Unnamed: 0,Type,Method,Regionname,Rooms,Distance,Postcode,Bedroom2,Bathroom,Landsize,Lattitude,Longtitude,Propertycount
12167,u,S,Southern Metropolitan,1,5.0,3182.0,1.0,1.0,0.0,-37.85984,144.9867,13240.0
6524,h,SA,Western Metropolitan,2,8.0,3016.0,2.0,2.0,193.0,-37.858,144.9005,6380.0
8413,h,S,Western Metropolitan,3,12.6,3020.0,3.0,1.0,555.0,-37.7988,144.822,3755.0
2919,u,SP,Northern Metropolitan,3,13.0,3046.0,3.0,1.0,265.0,-37.7083,144.9158,8870.0
6043,h,S,Western Metropolitan,3,13.3,3020.0,3.0,1.0,673.0,-37.7623,144.8272,4217.0


In [39]:
X_train.Rooms.dtype

dtype('int64')

In [40]:
X_train.Distance.dtype

dtype('float64')

In [41]:

s = (X_train.dtypes == 'object')
#這行可以理解成是把X_train的每一個column的type都跟object比較，如果是object的話就會是True，
#如果不是的話就會是False，並且會印出True的column name
object_cols = list(s[s].index)

print("Categorical variables:")
print(object_cols)

Categorical variables:
['Type', 'Method', 'Regionname']


In [42]:
from sklearn.ensemble import RandomForestRegressor
from sklearn.metrics import mean_absolute_error

def score_dataset(X_train, X_valid, y_train, y_valid):
    model = RandomForestRegressor(n_estimators=100, random_state=0)
    model.fit(X_train, y_train)
    preds = model.predict(X_valid)
    return mean_absolute_error(y_valid, preds)

In [43]:
drop_X_train = X_train.select_dtypes(exclude=['object'])
drop_X_valid = X_valid.select_dtypes(exclude=['object'])

print("MAE from Approach 1 (Drop categorical variables):")
print(score_dataset(drop_X_train, drop_X_valid, y_train, y_valid))

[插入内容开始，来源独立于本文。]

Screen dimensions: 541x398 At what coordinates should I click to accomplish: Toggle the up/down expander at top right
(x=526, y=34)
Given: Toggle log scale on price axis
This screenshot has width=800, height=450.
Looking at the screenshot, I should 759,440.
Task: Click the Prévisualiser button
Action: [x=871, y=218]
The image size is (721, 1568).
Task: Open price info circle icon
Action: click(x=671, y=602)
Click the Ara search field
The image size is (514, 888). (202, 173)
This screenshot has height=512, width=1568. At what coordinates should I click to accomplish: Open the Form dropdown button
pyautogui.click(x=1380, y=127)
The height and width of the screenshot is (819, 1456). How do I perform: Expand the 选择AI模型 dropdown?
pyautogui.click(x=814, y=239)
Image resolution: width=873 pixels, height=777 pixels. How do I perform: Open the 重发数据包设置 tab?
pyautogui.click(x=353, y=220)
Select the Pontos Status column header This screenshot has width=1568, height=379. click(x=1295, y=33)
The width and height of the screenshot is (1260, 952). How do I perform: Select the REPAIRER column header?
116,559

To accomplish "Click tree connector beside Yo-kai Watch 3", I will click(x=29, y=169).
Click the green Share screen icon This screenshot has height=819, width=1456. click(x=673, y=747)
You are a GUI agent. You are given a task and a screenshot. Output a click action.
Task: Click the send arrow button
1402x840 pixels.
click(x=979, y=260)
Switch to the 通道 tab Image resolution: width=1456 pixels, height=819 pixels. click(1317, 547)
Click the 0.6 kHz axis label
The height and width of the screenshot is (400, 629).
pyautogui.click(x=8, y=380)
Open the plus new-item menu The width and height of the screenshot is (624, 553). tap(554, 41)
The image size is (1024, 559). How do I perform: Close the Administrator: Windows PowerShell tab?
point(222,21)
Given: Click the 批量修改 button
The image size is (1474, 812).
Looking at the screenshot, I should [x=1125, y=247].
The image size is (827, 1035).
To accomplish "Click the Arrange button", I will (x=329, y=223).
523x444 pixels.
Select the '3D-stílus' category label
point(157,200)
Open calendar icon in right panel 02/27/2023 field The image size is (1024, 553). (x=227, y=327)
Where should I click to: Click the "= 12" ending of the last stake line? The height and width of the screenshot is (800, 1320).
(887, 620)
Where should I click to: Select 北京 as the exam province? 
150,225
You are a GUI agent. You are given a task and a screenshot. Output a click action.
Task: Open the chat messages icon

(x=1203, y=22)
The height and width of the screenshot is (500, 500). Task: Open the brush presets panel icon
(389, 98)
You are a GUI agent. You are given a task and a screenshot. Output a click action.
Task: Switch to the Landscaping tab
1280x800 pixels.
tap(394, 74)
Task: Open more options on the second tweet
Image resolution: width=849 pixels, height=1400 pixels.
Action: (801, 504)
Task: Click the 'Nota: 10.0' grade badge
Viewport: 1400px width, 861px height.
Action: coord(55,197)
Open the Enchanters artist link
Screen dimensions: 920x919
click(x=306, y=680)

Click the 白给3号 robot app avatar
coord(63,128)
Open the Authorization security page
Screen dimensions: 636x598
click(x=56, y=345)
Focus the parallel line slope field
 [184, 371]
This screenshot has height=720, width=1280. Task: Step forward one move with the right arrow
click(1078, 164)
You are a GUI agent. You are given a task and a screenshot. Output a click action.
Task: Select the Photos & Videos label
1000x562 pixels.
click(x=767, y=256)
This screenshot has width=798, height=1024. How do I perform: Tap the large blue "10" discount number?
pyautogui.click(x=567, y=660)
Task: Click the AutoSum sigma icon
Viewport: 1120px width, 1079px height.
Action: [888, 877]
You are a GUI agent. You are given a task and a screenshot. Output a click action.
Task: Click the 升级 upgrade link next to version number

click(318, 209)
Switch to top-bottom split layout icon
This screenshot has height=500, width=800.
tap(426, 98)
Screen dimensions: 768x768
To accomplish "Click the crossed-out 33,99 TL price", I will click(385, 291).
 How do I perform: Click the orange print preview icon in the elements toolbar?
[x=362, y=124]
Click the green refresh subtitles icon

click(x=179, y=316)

MAE from Approach 1 (Drop categorical variables):
175703.48185157913


In [44]:
from sklearn.preprocessing import OrdinalEncoder


label_X_train = X_train.copy()
label_X_valid = X_valid.copy()

ordinal_encoder = OrdinalEncoder()
label_X_train[object_cols] = ordinal_encoder.fit_transform(X_train[object_cols])
label_X_valid[object_cols] = ordinal_encoder.transform(X_valid[object_cols])

print("MAE from Approach 2 (Ordinal Encoding):") 
print(score_dataset(label_X_train, label_X_valid, y_train, y_valid))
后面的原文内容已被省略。